> **WRITTEN TASK**
Extract every line of the data below that contains the string "Viewport", matching case exactly, and list those lines in their original order.

> **RECORDS SHOWN**

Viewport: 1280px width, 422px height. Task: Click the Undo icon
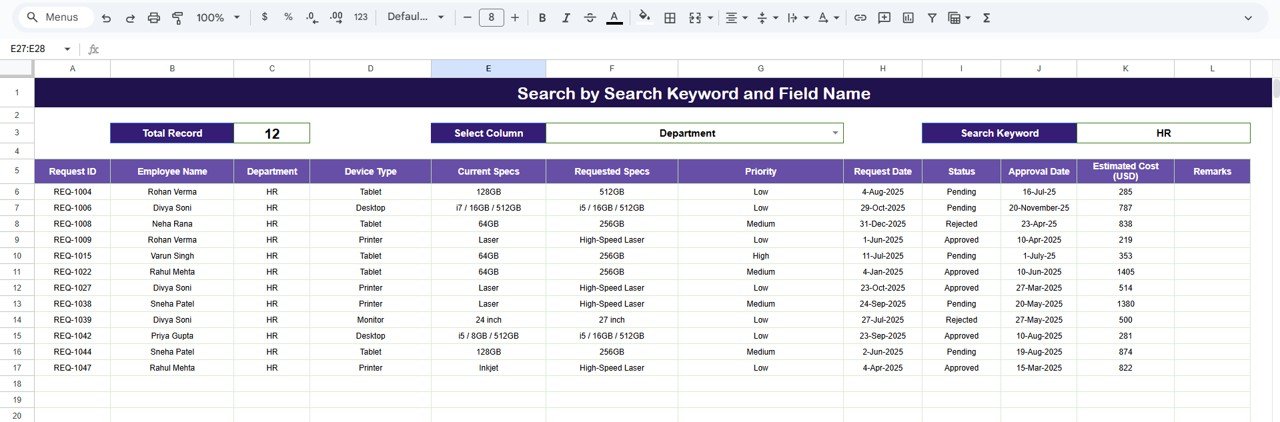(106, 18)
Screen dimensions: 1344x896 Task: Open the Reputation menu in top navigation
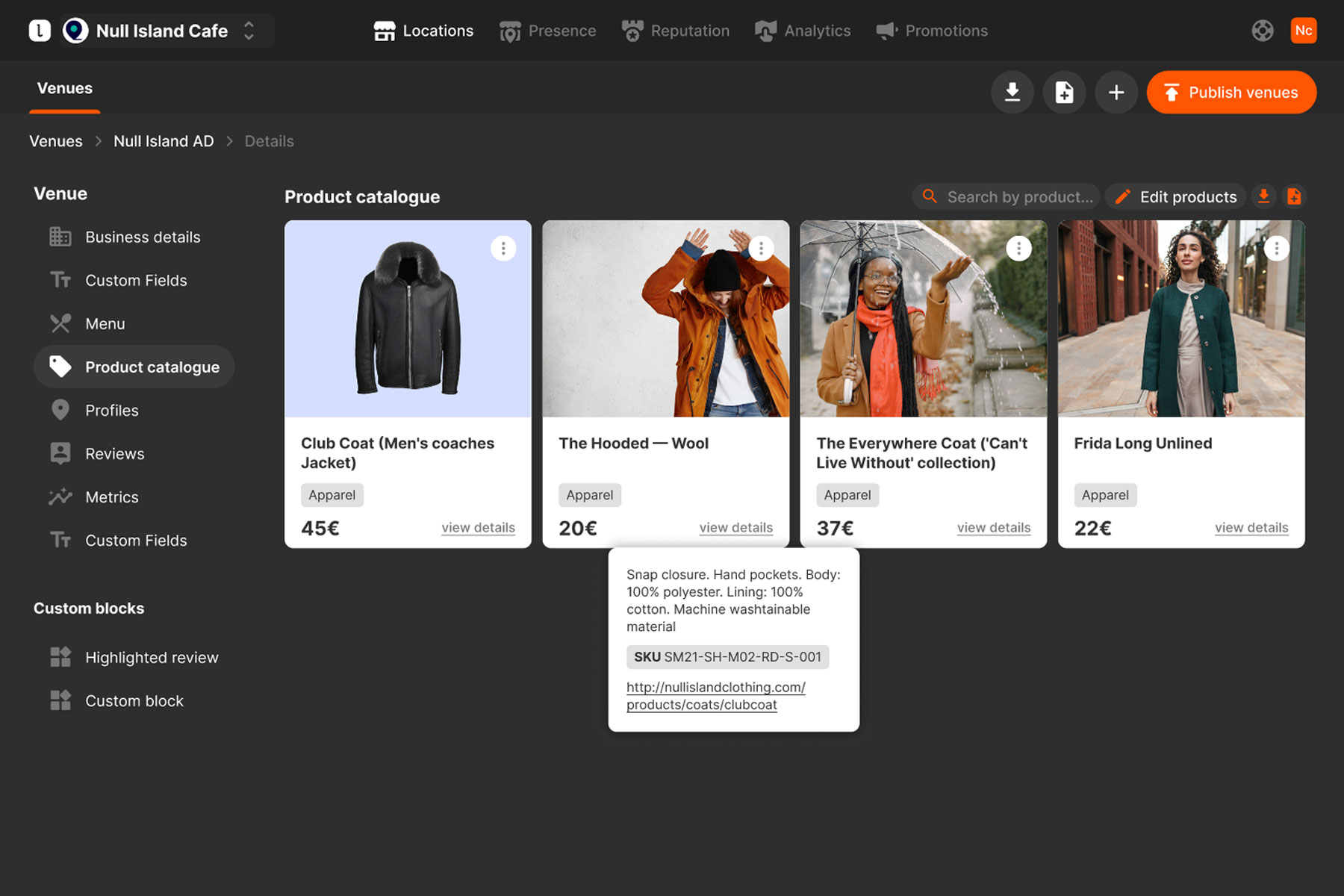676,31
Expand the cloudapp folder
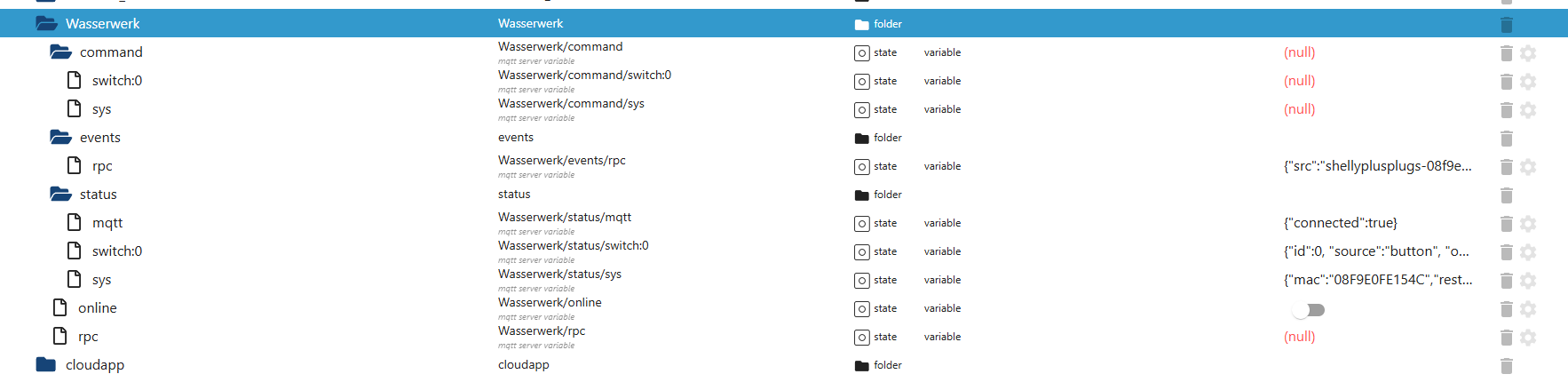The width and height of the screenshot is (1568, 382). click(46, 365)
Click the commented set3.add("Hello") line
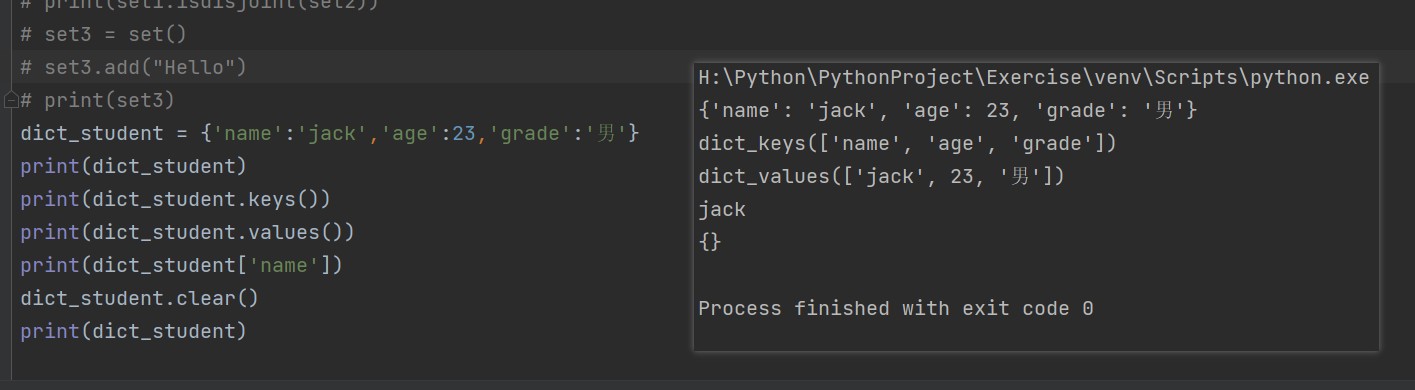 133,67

---

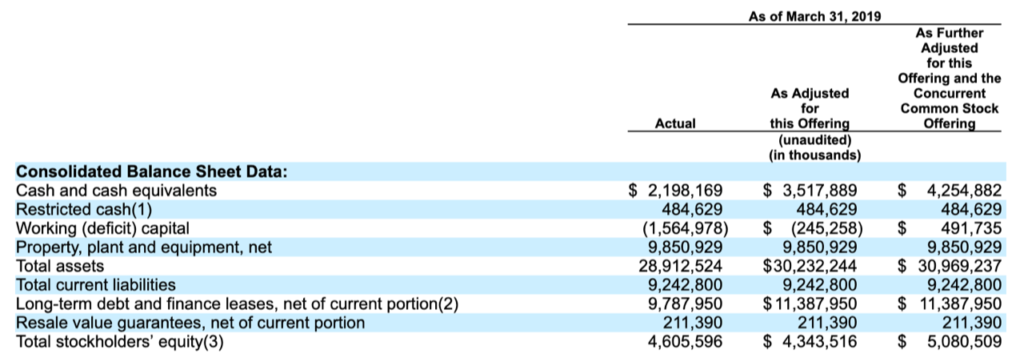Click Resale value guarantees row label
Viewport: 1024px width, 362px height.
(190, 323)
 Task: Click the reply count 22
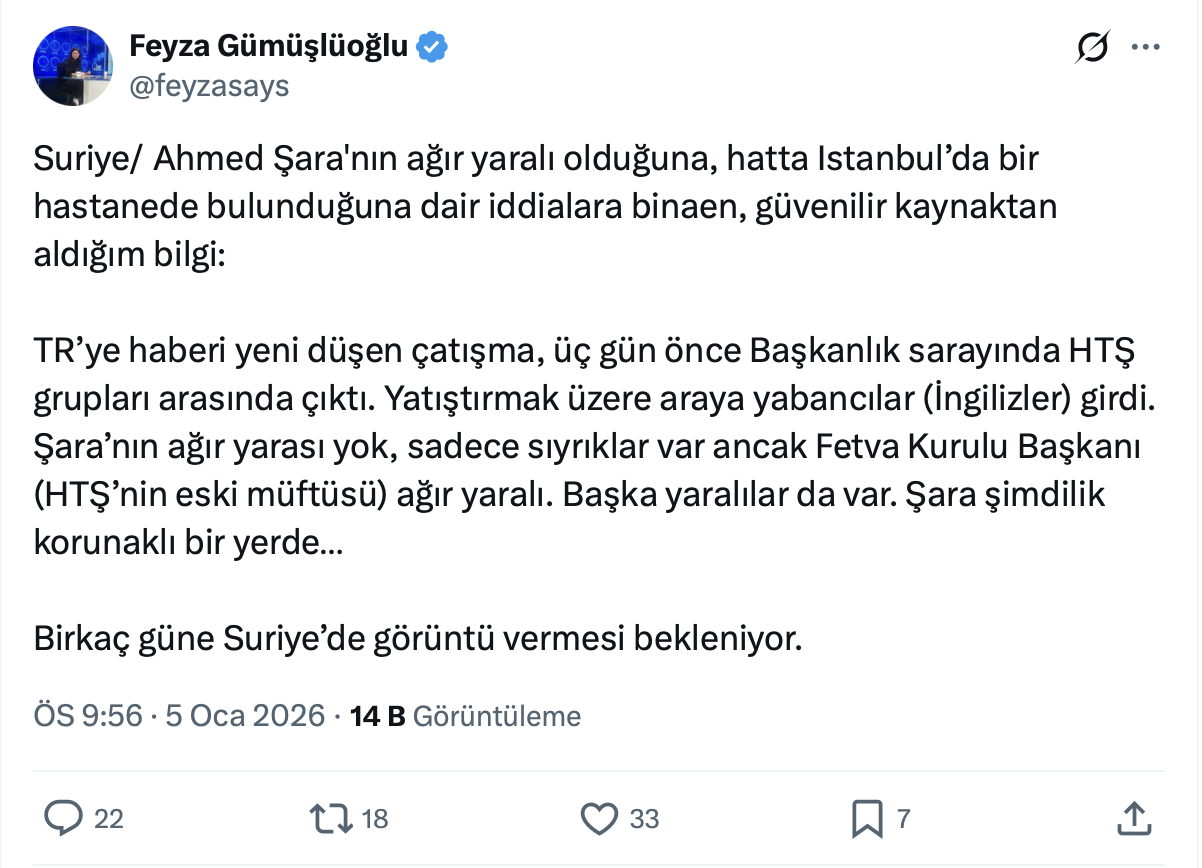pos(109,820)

> **THE RESULT**
Viewport: 1280px width, 422px height. Task: Click the Undo icon
Viewport: 1024px width, 362px height.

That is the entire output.